Auf meinem persönlicher Weg übe ich mich im „Nichtbewerten“ und merke wie das Leben dadurch wesentlich entspannter wird. Wenn ich bei mir eine Irritation wahrnehme, ausgelöst durch das Verhalten anderer Menschen, sage ich mir: „Diese Seele muss jetzt wohl diese Erfahrung im Leben machen.“ Dadurch bekomme ich Abstand und Akzeptanz und die Demut, dass es mir nicht zusteht Menschen zu bewerten. Es lehrt mich auch, dass ich nicht überall eine Antwort geben muss.
Da Mark vollumfänglich geständig war, konnte der Prozess im abgekürzten Verfahren stattfinden. So wurde er wegen Veruntreuung, Urkundenfälschung und ungetreuer Geschäftsbesorgungen rechtskräftig zu einer teilbedingten Freiheitsstrafe von 36 Monaten verurteilt. Davon 6 Monate in Halbgefangenschaft.
Ich freue mich, dass er uns selbstreflektiert die Möglichkeit gibt, Einblicke davon zu bekommen, wie man in eine solche Spirale gerät. Ich sehe es auch als Möglichkeit, dass wir uns mit unseren eigenen Bewertungsmustern und Vorurteilen auseinandersetzen können.
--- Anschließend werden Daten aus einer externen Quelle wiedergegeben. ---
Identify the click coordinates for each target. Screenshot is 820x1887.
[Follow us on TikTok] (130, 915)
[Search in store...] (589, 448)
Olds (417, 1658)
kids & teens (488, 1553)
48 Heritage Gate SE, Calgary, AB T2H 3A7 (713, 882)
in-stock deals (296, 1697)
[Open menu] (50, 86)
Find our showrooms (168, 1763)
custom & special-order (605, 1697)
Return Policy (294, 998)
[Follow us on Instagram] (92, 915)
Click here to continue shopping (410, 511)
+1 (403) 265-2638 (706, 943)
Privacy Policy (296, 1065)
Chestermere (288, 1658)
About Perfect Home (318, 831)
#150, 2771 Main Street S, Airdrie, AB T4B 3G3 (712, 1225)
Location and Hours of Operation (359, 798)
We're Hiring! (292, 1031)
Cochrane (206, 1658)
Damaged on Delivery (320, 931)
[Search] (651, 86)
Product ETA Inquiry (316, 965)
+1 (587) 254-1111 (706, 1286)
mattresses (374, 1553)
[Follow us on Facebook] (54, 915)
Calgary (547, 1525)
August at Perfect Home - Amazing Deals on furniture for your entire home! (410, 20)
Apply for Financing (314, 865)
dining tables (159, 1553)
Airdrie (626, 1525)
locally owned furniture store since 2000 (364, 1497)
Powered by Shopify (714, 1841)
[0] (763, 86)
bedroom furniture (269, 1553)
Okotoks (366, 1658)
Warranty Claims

Wir sprechen mit Mark bei einem gemeinsamen Businesslunch über:
- Die Geschichten, die hinter einer Tat liegen.
- Was die Suche nach Liebe und Anerkennung aus uns macht.
- Wie man durch Kooperation, Einsicht und Demut Milde erfahren kann.
- Wo fängt Betrug an und steckt nicht in jedem von uns ein Betrüger?
- Ein Mensch, der versteht, kann leichter verzeihen.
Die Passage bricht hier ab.